[To do] Only the lines from the line holding "has width=1456, height=819." through the final line of the entries below are to be returned, exactly as they stand.

##############################

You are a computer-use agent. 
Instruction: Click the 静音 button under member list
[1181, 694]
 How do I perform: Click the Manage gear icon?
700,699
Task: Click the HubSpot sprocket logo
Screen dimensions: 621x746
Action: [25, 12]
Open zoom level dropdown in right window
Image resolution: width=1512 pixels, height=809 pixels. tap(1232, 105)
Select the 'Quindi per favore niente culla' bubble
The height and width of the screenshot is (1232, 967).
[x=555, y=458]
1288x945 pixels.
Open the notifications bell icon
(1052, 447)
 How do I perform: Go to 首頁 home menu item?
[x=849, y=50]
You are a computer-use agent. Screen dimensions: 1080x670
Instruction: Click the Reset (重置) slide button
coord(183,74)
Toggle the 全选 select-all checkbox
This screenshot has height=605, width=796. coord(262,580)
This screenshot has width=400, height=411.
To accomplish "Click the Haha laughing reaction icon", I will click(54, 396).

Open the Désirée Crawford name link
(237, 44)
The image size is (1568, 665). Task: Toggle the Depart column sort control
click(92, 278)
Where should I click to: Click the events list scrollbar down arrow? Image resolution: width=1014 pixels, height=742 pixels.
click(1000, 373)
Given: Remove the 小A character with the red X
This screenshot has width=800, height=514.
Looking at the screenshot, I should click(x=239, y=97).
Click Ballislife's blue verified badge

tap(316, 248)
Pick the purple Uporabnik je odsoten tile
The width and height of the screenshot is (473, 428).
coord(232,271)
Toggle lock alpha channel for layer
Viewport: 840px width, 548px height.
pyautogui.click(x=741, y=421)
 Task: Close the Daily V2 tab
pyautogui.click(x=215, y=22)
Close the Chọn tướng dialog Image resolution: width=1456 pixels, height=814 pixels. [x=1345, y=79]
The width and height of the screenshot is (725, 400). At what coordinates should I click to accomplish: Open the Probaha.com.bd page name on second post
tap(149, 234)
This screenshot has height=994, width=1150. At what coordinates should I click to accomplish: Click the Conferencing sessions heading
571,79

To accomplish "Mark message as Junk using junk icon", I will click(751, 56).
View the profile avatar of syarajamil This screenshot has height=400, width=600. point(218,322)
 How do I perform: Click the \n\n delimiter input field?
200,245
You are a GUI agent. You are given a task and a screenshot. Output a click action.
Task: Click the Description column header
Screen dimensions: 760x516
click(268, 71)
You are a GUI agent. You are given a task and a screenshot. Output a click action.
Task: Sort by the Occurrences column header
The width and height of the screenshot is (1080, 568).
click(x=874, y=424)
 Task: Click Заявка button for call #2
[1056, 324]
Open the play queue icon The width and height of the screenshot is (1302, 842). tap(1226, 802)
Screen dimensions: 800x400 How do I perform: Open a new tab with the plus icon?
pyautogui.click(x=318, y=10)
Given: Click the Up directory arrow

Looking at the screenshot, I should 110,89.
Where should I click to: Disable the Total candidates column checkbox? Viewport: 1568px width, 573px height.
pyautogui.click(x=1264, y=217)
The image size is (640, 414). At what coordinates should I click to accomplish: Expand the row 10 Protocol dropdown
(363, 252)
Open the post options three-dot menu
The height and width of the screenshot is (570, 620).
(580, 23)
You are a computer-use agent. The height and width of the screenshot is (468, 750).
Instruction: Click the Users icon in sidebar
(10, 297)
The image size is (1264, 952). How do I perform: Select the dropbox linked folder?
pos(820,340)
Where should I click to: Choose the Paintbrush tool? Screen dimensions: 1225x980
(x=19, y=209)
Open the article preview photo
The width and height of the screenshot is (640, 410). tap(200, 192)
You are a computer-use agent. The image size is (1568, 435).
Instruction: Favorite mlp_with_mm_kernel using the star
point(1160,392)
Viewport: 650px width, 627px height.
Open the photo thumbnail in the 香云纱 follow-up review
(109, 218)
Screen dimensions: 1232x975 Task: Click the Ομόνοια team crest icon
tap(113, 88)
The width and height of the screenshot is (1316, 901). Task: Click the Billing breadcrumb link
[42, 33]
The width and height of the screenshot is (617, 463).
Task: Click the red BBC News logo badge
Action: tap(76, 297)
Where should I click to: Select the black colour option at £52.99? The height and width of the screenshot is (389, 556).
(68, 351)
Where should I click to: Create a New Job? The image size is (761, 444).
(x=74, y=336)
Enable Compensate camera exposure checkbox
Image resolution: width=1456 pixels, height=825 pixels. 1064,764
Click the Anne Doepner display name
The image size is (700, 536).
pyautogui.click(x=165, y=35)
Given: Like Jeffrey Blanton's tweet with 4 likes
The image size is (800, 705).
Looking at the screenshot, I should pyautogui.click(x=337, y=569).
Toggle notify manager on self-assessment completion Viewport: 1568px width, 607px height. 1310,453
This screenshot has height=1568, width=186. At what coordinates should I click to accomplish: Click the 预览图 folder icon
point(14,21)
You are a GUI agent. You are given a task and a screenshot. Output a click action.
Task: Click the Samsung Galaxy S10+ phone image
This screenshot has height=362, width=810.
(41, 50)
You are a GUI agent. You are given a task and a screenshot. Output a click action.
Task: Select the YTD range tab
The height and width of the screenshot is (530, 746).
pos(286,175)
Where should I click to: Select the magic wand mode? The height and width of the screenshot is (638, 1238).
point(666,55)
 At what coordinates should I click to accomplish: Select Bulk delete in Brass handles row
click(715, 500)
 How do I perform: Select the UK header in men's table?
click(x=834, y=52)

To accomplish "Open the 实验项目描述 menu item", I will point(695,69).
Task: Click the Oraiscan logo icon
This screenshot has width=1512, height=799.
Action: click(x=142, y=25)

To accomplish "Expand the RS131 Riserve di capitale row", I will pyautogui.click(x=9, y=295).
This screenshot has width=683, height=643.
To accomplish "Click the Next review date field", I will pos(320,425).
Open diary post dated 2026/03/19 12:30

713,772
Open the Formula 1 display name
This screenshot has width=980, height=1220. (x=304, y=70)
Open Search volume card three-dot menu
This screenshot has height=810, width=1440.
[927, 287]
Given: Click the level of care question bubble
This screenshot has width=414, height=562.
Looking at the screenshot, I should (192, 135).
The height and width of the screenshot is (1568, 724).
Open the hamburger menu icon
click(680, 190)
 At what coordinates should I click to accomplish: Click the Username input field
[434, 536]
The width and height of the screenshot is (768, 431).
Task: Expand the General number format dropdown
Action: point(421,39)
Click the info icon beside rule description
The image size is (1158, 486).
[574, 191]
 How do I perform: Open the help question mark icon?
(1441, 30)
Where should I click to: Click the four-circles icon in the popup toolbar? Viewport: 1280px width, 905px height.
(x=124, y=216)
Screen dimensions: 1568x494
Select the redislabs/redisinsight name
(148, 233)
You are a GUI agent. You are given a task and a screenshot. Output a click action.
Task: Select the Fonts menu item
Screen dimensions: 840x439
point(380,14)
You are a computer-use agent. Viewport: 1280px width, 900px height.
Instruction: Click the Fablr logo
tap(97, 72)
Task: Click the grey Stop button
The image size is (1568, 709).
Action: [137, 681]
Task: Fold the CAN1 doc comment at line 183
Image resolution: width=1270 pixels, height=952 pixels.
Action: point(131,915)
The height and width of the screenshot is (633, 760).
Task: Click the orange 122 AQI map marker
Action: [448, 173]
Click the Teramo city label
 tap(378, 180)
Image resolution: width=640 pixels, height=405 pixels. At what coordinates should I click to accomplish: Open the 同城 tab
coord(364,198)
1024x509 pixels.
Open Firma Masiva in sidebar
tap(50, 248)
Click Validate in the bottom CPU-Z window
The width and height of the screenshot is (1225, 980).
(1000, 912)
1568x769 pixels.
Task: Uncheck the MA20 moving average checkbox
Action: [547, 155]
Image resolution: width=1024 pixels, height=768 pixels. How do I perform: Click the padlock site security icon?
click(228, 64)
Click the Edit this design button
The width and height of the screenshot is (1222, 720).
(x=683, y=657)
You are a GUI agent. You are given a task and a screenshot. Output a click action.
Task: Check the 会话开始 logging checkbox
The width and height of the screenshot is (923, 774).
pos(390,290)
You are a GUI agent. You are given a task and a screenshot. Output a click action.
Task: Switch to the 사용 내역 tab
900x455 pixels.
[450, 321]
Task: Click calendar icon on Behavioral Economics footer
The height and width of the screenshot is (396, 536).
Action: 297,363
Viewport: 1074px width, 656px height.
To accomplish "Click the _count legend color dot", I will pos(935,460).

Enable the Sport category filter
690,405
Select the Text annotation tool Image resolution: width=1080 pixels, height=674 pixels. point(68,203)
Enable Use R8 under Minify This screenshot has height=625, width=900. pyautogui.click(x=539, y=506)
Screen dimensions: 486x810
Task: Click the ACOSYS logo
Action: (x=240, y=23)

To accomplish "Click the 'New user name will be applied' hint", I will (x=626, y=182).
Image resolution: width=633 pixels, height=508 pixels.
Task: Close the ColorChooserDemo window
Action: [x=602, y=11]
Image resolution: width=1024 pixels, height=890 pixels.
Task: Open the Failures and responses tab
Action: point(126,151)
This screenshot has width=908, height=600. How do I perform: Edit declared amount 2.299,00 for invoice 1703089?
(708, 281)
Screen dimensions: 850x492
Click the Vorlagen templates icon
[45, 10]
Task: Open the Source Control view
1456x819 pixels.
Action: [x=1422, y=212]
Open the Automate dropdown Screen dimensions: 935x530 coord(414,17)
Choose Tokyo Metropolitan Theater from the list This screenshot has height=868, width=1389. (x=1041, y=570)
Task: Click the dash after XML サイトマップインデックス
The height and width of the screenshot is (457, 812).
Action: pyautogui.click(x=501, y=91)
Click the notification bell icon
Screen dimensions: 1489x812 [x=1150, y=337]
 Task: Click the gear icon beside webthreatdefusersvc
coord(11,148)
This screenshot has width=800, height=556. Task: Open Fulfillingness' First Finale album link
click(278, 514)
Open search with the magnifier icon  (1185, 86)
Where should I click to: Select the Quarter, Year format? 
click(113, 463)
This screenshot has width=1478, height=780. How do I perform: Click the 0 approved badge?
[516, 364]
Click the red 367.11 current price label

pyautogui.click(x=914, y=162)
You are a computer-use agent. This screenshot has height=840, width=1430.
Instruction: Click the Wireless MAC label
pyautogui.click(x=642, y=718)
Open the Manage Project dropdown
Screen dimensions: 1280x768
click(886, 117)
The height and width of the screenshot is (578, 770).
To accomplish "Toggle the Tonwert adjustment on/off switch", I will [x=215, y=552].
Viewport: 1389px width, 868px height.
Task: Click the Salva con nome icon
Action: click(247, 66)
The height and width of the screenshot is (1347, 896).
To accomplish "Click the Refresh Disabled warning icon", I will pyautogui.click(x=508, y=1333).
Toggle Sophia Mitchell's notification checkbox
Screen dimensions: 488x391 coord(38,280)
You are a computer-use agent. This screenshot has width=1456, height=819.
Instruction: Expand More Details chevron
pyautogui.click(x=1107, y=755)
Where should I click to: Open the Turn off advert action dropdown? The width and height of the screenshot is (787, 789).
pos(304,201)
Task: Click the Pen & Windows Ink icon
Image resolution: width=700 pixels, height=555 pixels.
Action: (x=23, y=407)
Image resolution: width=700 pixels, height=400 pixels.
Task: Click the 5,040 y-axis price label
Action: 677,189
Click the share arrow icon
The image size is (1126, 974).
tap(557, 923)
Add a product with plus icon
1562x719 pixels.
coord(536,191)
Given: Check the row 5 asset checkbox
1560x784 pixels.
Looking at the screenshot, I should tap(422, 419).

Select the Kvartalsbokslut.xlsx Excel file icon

##############################

[Solved exercise]
You are a computer-use agent. This screenshot has width=1456, height=819.
Instruction: Expand More Details chevron
pyautogui.click(x=1107, y=755)
Where should I click to: Open the Turn off advert action dropdown? The width and height of the screenshot is (787, 789).
pos(304,201)
Task: Click the Pen & Windows Ink icon
Image resolution: width=700 pixels, height=555 pixels.
Action: (x=23, y=407)
Image resolution: width=700 pixels, height=400 pixels.
Task: Click the 5,040 y-axis price label
Action: 677,189
Click the share arrow icon
The image size is (1126, 974).
tap(557, 923)
Add a product with plus icon
1562x719 pixels.
coord(536,191)
Given: Check the row 5 asset checkbox
1560x784 pixels.
Looking at the screenshot, I should tap(422, 419).

Select the Kvartalsbokslut.xlsx Excel file icon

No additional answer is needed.